We conducted this performance audit from December 2009 through 
December 2010 in accordance with generally accepted government 
auditing standards. Those standards require that we plan and perform 
the audit to obtain sufficient, appropriate evidence to provide a 
reasonable basis for our findings and conclusions based on our audit 
objectives. We believe that the evidence obtained provides a 
reasonable basis for our findings and conclusions based on our audit 
objectives. A more detailed description of our objectives, scope, and 
methodology is contained in appendix I. 

Background: 

NNSA relies on its Stockpile Stewardship Program to ensure the safety, 
security, and effectiveness of the nuclear weapons stockpile. The 
Stockpile Stewardship Program is comprised of various elements, 
including, but not limited to: (1) the Advanced Simulation and 
Computing (ASC) Campaign, which provides the computational science and 
simulation tools to understand the behaviors and effects of nuclear 
weapons; (2) Directed Stockpile Work, which provides evidence of the 
health of the nuclear weapons stockpile and involves day-to-day 
maintenance of these weapons, including life extension efforts; (3) 
the Science Campaign, which provides tools and capabilities geared 
toward advancing the general understanding of all nuclear weapons 
systems; and (4) the Engineering Campaign, which provides a sustained 
basis for stockpile certification and assessments throughout the life 
cycle of each weapon. The coordination among the Stockpile Stewardship 
elements is instrumental to increasing NNSA's confidence in the 
performance of nuclear weapons. 

To help accomplish its Stockpile Stewardship mission, NNSA relies on 
the three weapons laboratories--Los Alamos, Livermore, and Sandia. Los 
Alamos and Livermore are the two design laboratories that are 
responsible for designing the nuclear weapons' explosive package and 
conducting research to better understand nuclear weapons phenomena. 
Sandia is an engineering laboratory and has principal responsibility 
for the research, design, and development of nonnuclear warhead 
components; integration of these components with Los Alamos and 
Livermore; and overall warhead systems integration with DOD. In 
accordance with NNSA, management and operations contractors, who are 
responsible for day-to-day operations of the laboratories, are 
required to adhere to agency policies.[Footnote 5] 
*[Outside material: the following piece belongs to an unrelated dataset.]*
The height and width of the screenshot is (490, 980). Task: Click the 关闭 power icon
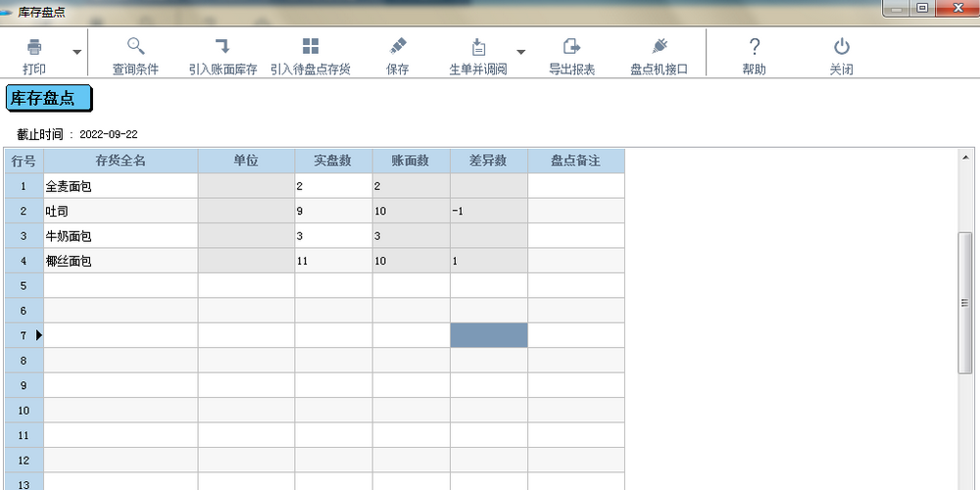click(841, 46)
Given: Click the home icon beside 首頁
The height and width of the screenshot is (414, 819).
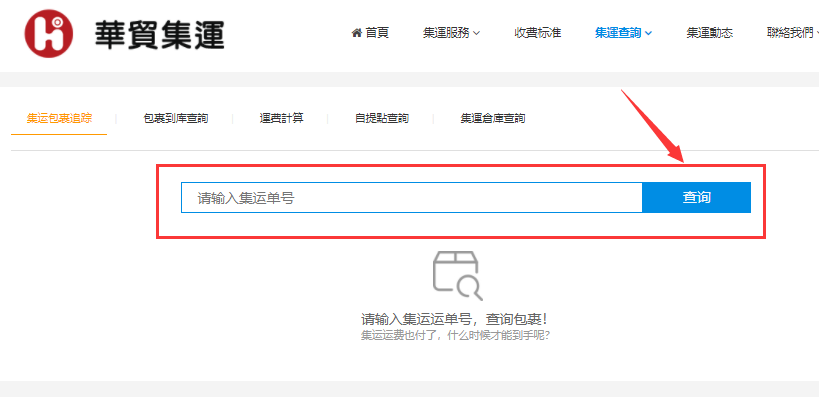Looking at the screenshot, I should [x=357, y=33].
At the time of our review, NNSA's classified supercomputing resources 
consisted of 12 classified supercomputing systems. Figure 1 shows the 
hardware configuration of a supercomputing system. 

Figure 1: Common Hardware Components of a Supercomputing System: 

[Refer to PDF for image: illustration] 

Compute chip: 
Compute card: 
Node card: 
Cabinet: 
System: 

Source: GAO, data provided by Los Alamos, Livermore, and Sandia. 

[End of figure] 

NNSA classified supercomputing systems employ a large number of 
interdependent processors, which are the core unit of a computer that 
gathers instructions and data. These processors are mounted onto a 
compute chip, which is the portion of the system that carries out the 
instructions of a computer program. These compute chips are inserted 
onto a compute card, which also holds memory for the compute chips to 
use. A number of compute cards are attached to a node card, which have 
one or more processors with a common memory and are connected by high- 
speed interconnection networks. Each node card is inserted into a 
single cabinet, and that configuration is repeated many times to build 
a single supercomputing system. Each supercomputing system has a peak 
performance, which is the maximum rate of floating-point operations 
per second (FLOPS) that the system can sustain.[Footnote 6] Currently, 
almost all NNSA classified supercomputer systems operate at the 
teraFLOP level, which represents a trillion FLOPS. 

According to NNSA, the laboratories have three types of classified 
supercomputing systems: 

Capacity: Small systems that execute parallel problems with more 
modest computational requirements. These systems serve as the 
workhorse for the ASC program and are responsible for processing the 
day-to-day supercomputing workload. 

Capability: This type of supercomputer is used to solve the largest 
and most demanding problems that other computing systems cannot manage. 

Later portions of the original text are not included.